Son clip avec Nekfeu a également été supprimé, Sneazzy assure qu’il n’y est pour rien et qu’il met tout en oeuvre pour le remettre en ligne au plus vite
#JeSuisSneazzy franchement je trouve ça injuste genre c’est n’importe quoi pic.twitter.com/knnfPelIFF
— idiote (@suzannelabanann) March 10, 2020
Peu de temps après, le hashtag #JeSuisSneazzy était en Trending Topic sur Twitter toute la journée pour montrer le soutien envers le rappeur. Déjà pour prôner la liberté d’expression artistique des paroles de Snz mais aussi pour comparer le traitement médiatique qui lui est attribué lorsque l’on pense à Mila, qui avait insulté l’Islam et proféré des propos offansants pour des millions de musulmans, à Polanski où pour lui on a réussi à différencier les horreurs faites par l’homme sans entâcher ses « oeuvres » ou encore à Luc Ferry ou même au pantin Zineb El Rhazoui qui ont tous les deux proposé de tirer à balles réelles sur les gilets jaunes pour le premier et sur les jeunes de quartier pour la seconde sans que là, ni le parquet, ni personne ne se soit soulevé pour condamner fermement ces propos.
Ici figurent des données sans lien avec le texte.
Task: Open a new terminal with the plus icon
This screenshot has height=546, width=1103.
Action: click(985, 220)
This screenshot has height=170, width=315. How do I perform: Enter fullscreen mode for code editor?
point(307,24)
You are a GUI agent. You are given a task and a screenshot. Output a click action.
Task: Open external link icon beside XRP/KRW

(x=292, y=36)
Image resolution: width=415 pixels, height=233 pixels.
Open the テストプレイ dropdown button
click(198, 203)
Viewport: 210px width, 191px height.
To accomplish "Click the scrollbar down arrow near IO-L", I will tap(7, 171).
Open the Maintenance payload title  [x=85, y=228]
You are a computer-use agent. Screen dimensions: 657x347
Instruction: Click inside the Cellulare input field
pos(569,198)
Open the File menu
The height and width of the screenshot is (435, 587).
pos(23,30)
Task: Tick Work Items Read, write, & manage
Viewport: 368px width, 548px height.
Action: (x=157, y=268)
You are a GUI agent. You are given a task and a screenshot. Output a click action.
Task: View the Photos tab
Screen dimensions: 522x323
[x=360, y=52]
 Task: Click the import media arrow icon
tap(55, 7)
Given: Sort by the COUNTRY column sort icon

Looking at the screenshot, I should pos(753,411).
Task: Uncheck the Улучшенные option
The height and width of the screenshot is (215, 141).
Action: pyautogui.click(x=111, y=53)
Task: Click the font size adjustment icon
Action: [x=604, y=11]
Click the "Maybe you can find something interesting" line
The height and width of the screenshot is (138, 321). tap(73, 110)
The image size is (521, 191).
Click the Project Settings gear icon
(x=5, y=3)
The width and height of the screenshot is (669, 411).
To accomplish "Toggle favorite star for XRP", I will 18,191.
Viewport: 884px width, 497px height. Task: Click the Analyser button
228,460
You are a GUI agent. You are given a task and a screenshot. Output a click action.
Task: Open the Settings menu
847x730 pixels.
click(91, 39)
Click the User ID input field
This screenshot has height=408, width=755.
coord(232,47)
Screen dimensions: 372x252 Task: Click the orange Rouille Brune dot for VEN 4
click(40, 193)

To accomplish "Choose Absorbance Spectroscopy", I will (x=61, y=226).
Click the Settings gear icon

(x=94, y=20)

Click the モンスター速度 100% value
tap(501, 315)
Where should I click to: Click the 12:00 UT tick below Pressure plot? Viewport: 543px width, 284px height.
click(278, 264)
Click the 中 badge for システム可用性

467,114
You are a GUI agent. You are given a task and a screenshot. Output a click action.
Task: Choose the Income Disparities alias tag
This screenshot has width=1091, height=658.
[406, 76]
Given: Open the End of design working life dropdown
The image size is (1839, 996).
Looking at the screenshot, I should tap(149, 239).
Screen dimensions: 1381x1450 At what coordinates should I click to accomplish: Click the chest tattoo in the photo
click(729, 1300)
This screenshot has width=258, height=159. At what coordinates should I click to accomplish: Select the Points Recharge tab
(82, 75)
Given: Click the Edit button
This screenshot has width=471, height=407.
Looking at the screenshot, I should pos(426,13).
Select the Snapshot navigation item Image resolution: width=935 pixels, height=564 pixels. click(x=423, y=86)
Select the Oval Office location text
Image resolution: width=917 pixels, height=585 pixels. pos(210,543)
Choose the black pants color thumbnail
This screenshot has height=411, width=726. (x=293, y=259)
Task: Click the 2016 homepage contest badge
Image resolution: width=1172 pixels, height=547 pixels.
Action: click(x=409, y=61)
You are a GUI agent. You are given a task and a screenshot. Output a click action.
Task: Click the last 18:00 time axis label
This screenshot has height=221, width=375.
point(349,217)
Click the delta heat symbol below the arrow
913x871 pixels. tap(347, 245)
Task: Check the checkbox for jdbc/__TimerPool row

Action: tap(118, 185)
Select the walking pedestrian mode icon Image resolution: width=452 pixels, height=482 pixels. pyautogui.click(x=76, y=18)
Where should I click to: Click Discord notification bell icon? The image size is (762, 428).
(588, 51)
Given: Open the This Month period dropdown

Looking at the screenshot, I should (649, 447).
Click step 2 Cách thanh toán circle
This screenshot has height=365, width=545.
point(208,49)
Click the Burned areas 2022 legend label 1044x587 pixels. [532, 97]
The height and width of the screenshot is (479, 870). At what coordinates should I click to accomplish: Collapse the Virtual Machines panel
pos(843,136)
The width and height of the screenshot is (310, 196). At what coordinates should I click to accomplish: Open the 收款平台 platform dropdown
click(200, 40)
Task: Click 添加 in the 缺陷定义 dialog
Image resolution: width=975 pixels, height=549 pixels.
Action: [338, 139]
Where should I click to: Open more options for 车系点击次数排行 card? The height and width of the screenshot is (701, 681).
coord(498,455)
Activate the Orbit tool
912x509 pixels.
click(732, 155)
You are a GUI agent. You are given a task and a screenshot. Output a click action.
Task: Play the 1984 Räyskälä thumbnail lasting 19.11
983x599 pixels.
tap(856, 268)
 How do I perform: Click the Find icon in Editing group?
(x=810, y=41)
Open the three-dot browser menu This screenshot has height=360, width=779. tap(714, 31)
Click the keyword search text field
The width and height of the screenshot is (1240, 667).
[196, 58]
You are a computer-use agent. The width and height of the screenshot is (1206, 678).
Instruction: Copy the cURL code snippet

Ce n’est pas la première fois que la Justice et le Rap s’affronte au court d’un procès. Les pionniers de NTM en avait fait l’expérience en 1993 pour le titre « Police » extrait de l’album « J’appuie sur la gachette« . Et quelques années plus tard, dans leur dernier album en commun, ils avaient mis en lumière dans le titre « On est Encore là » la différence de traitement entre les textes des rappeurs et l’extrême droite : « de celui qu’on ne censure pas, de celui qui parle de race supérieure et que l’on invite à tous les débats » en visant Jean-Marie Le Pen.
Les internautes qui font front autour de Sneazzy avec le hashtag #JesuisSneazzy entré dans le top Tweet se servent d’arguments similaires autour des deux poids deux mesures.
Indignation à géométrie variable !
Vous étiez où quand il fallait condamner les propos des amis de Pascal Praud ?
Ces appels aux meurtres et à la déportation ne sont pas une fiction mais bien réelles ! 🔽🤔😏#JeSuisSneazzy #Hypocrisie pic.twitter.com/q4aOKp1SOR
— 🙈🙉🙊🇫🇷🇲🇦🥊 (@iamfunk) March 11, 2020
Des stars comme Gims apportent également leur soutien à Sneazzy :
Gims affiche publiquement son soutien à @sneazzy :
« #JeSuisSneazzy, je suis vénère, je suis saoulé, je suis fatigué ! » pic.twitter.com/kkZFzW6nuC
— Kultur (@Kulturlesite_) March 11, 2020
Quoiqu’il en soit, cette affaire marque comme beaucoup d’autres la fracture en France. Il n’y a pas contrairement à ce que laissait entendre Jacques Chirac uniquement « une fracture sociale » ou « une France d’en Haut, et une France d’en bas » comme le disait Jean Pierre Raffarin. Non en réalité, chaque attaque contre le Rap ou ses représentants montre que la France a du mal à se comprendre. Et la musique urbaine étant le genre le plus écouté aujourd’hui en France, peut-être que la France a du mal à se regarder dans la glace sauf les soirs de victoires en Coupe du Monde.